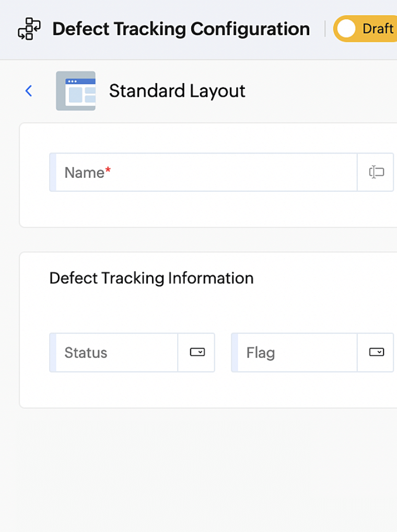Click the Standard Layout page icon

click(76, 90)
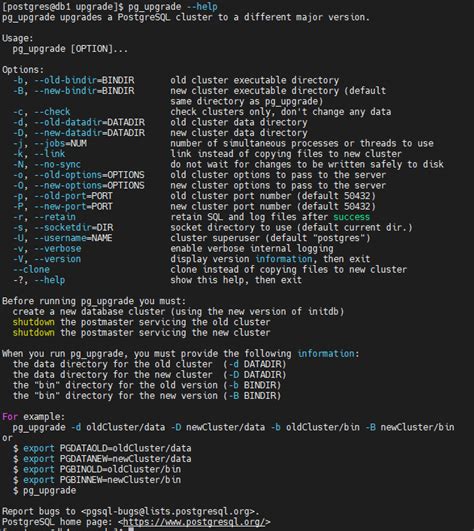Click the first yellow shutdown word
The height and width of the screenshot is (531, 474).
[x=34, y=322]
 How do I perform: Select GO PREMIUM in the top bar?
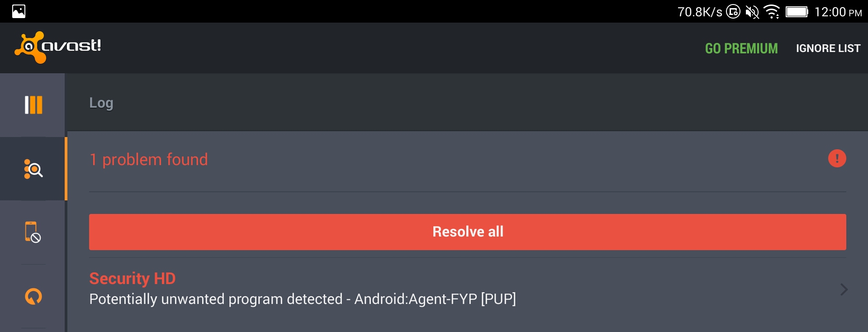(x=741, y=48)
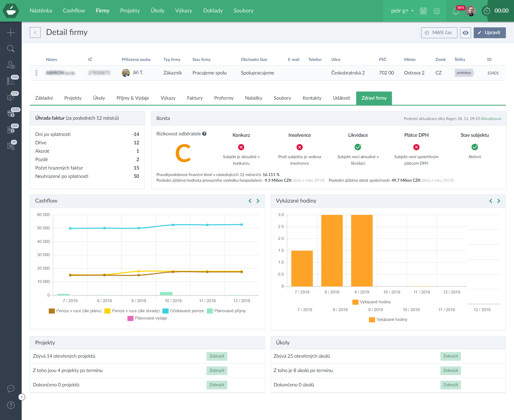Click the help question mark sidebar icon
514x420 pixels.
click(11, 405)
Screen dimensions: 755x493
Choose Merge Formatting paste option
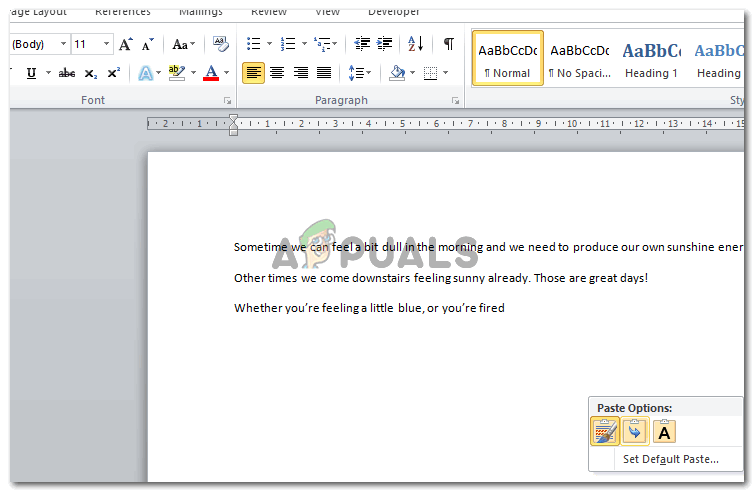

━━━━━━━━

_DIRECTIONS FOR THIS TASK_. Set down the lines from the one containing "Screen dimensions: 755x493" through the last line of the records above, both included, exactly as they appear and with no other text. Pictures should not be set down.

_SOLUTION BELOW_.
Screen dimensions: 755x493
Choose Merge Formatting paste option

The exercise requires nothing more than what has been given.